The pebbles of clinical variation reduction — peer comparison
Agathos fills in the gaps around those big rocks with the pebbles of this story: peer comparisons that have an impressive financial impact as well as improved care outcomes. Given a panel of options, how does a cohort of peers in the same facility, managing the same patients, practice differently over many cases? These pebbles can be materialized as short, actionable texts sent once per week to physicians, showing them how their practice patterns compare to those of their peers. This approach has several advantages over the other categories in the clinical variation jar:
- This approach [of social proofing, text delivery] has wide-ranging behavioral economic evidence and leads to measurable behavior change that results in lower costs and improved outcomes. 1 2 3
- Unlike constraining options (the big rocks), this approach engages and empowers physicians to be active participants in the organizations’ efforts to reduce costs and improve patient outcomes.
- Unlike CDS (the sand), Agathos insights avoid the problem of a sample size of one, emphasize patterns (vs. right and wrong), leverage both System 1 and System 2 thinking (here’s a quick overview of Kahneman’s model), and can be reviewed at physicians’ convenience — in all facilitating a more thoughtful, holistic, and influential consideration of the data.
- This approach also builds trust and collaboration among respected peers who may perform stronger on some metrics and be willing to share their practice patterns with others. This is a critical value-add in the current healthcare climate, where any improvement to culture, reducing burnout, or enhanced camaraderie helps physician retention.
Three different, complementary approaches to reduce clinical variation
So that’s it. A quick survey of three different — and highly complementary when appropriately used — approaches healthcare organizations can take to reduce clinical variation. We are bullish on the pebbles and would enjoy the chance to show you how they might work at your organization.
Interested? Read our 5 Guiding Principles white paper to learn more about how we engage physicians with data they enjoy and actually use.

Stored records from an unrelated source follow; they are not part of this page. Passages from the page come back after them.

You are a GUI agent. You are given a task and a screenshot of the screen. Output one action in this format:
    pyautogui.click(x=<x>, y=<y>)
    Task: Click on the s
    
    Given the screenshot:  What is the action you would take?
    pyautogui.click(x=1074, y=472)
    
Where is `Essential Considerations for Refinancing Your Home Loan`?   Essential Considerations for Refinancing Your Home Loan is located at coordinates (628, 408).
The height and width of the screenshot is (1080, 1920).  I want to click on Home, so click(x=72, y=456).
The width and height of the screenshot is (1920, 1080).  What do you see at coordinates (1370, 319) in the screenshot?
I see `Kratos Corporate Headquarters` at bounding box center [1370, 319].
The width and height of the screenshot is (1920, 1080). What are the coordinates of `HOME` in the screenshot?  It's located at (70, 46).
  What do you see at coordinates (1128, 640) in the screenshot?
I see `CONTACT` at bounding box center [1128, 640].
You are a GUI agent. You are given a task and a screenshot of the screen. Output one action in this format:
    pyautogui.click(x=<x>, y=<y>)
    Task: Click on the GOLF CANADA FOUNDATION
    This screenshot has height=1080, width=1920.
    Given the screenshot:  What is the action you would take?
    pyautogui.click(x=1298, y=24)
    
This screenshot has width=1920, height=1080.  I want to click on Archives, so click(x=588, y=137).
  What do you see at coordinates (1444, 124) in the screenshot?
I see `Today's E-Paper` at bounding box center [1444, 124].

* Here’s a pretty good 2-minute video if you need a refresher on the main story referenced throughout this post.
1. Albertini et al., 2019 “Evaluation of a Peer to Peer Data Transparency Intervention for Mohs Micrographic Surgery Overuse,” JAMA Dermatology.
2. Meeker et al., 2016 “Effect of Behavioral Interventions on Inappropriate Antibiotic Prescribing Among Primary Care Practices,” JAMA.
3. Navathe et al., 2016, “Physician Peer Comparisons as a Nonfinancial Strategy to Improve the Value of Care,” JAMA.